Category : /other · by Apr 10th, 2012

Este post incluye algunas de las reacciones generadas luego de mi lectura del post: Visión personal del Diseño Industrial impartido en la Universidad Nacional de Colombia del blog: lwaviator.wordpress.com

Reacción 01 del 10 de abril de 2012. Sobre la pobreza mental.

Respetado Oscar, imagino que si plasma sus palabras en un medio público como lo es su blog, es porque tiene la intensión, o por lo menos pretende tenerla, de confrontar las ideas expuestas en el texto. Para ello me voy a valer de varias publicaciones, comentarios o pensamientos (como los llama el template de su blog), si el tiempo y la paciencia me lo permiten, que tocarán algunos de los temas expuestos en el mismo y con la intensión de evacuarlos pausada y tranquilamente -como lo ameritan, pues son temas serios, estructurales y por que no, fundamentales-.

El primer tema a tratar y sobre el cual me gustaría leer sus comentarios es el de la “pobreza mental” que usted argumenta tiene el pueblo colombiano, que se hace evidente en su texto: “Los colombianos crecimos creyendo que somos pobres y todavía muchos conservan esa venda, ignorando que la pobreza está en la cabeza”.

La pobreza -cualidad de pobre- es un fenómeno social y económico que proviene de múltiples causas y esta estrechamente vinculada con la imposibilidad de satisfacer las necesidades básicas afectando la calidad de vida del individuo o de la comunidad que se dice pobre. Algunos autores refieren la expresión –pobreza- a la imposibilidad de tener oportunidades para desarrollar sus capacidades (capabilities approach de Amartya Sen) que se enfocan en la libertad positiva, que en la pobreza, impide progresar en el proyecto de vida que los individuos se han trazado haciendo que el problema no sea solamente económico o social y afecte la psique del individuo. Otros (Prahalad) definen el grueso de la población en esta condición –pobreza- como la Base de la Pirámide (BoP por sus sigla en inglés) que determina su estado como el de los que no tienen el poder de compra o adquisitivo para moverse en un mercado, que sobra decir es el mercado del capital.

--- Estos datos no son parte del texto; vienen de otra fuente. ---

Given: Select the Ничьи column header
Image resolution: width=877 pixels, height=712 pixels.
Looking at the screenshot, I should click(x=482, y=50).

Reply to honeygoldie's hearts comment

Esta limitada definición me permite expresarle que la pobreza, desde esta y muchas otras perspectivas no es una condición cultural, es decir no subyace en un grupo humano que por elección, convicción o por pensamiento este en ella. La pobreza es una condición real de inequidad que afecta, según el informe mundial la pobreza absoluta (que es el porcentaje de población comiendo menos alimentos de los necesarios para que el cuerpo humano se pueda sostener – aprox. 2000-2500 kilocalorías al día), a 16,6% de la población total colombiana, y que no está dentro del 51,8% de la población pobre del país.

Las circunstancias para determinar si un grupo en particular se cataloga como empobrecido suelen ser el acceso a recursos como la educación, de la que usted habla permanentemente y esta claro que en un contexto en el que el 51,8% de la población no tiene recursos para movilizarse y el 16,6% no los tiene para comer no es posible pensar en un modelo de educación que construya prohombres intelectuales de la talla que usted pretende.

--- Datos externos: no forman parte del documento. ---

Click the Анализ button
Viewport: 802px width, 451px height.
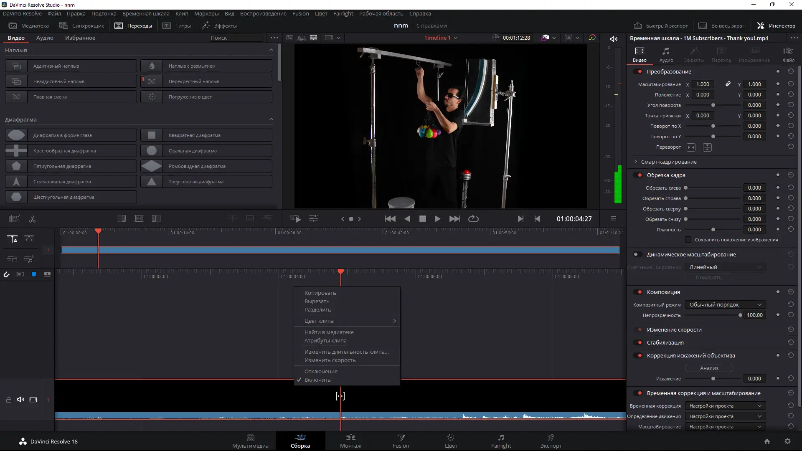click(709, 368)
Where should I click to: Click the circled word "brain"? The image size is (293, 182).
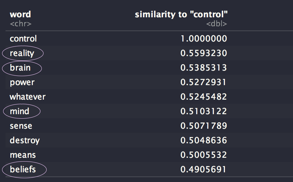point(20,68)
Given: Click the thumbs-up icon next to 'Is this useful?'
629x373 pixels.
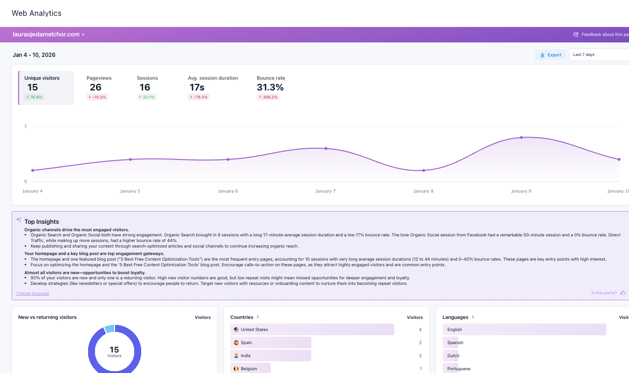Looking at the screenshot, I should 623,292.
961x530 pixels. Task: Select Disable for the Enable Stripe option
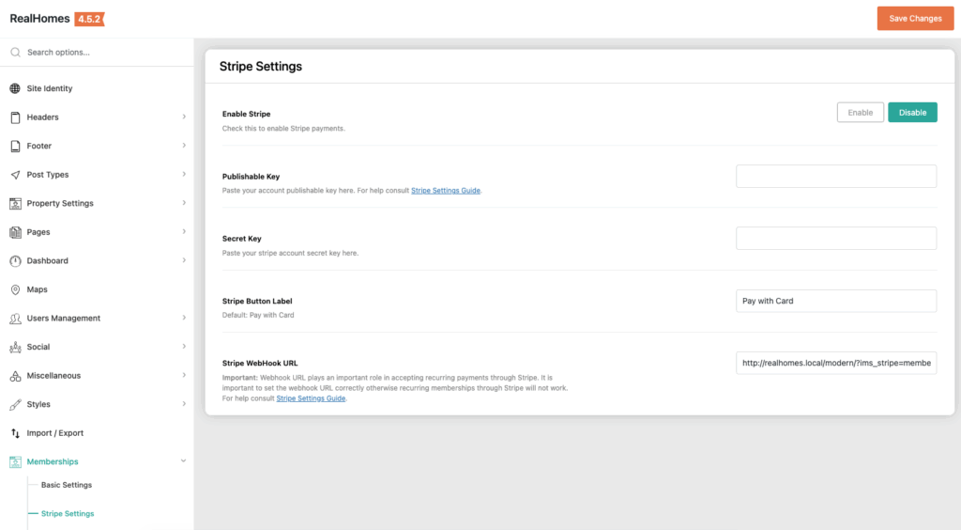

Por otro lado es posible que la educación en estas latitudes le apueste, o deba apostarle, a la construcción de competitividades menos efímeras y sentidos de éxito menos pomposos que los suyos (“…la educación, quienes la logramos recibir somos competitivos en el mundo…”). Quizá entonces la competitividad que perseguimos esta mas cercana a la innovación abierta y social y limita más con la inclusión que con el éxito.

Imagino además que esta visión de pobreza, excluida repetidamente en su referente: “Por qué los colombianos somos pobres” muy precariamente construido, es mucho menos inocente e incluye formas de pobreza que están por sobre su actuar y con las que seguramente se enfrentó en la Universidad de la que habla permanentemente (número 357) o con la que se enfrenta actualmente (número 243 en el mismo ranking internacional).

Para cerrar, yo si creo tener esa venda (“somos pobres y todavía muchos conservan esa venda”) y trato de ajustarla en mi cabeza cada vez que tengo lucidez para evitar desconectarme de la realidad sobre la que me estoy construyendo y gracias a la cual estoy cambiando, y a la que también yo estoy cambiando, que es, en si misma una revolución, como todas útil, sobre todo para los iconoclastas.

En espera de respuesta.

Respuesta del 11 de abril de 2012.

Javier, veo que mi mensaje llegó más lejos de lo que debía. Bien, de antemano le agradezco su profundo análisis y compartir conmigo su visión sobre mi artículo.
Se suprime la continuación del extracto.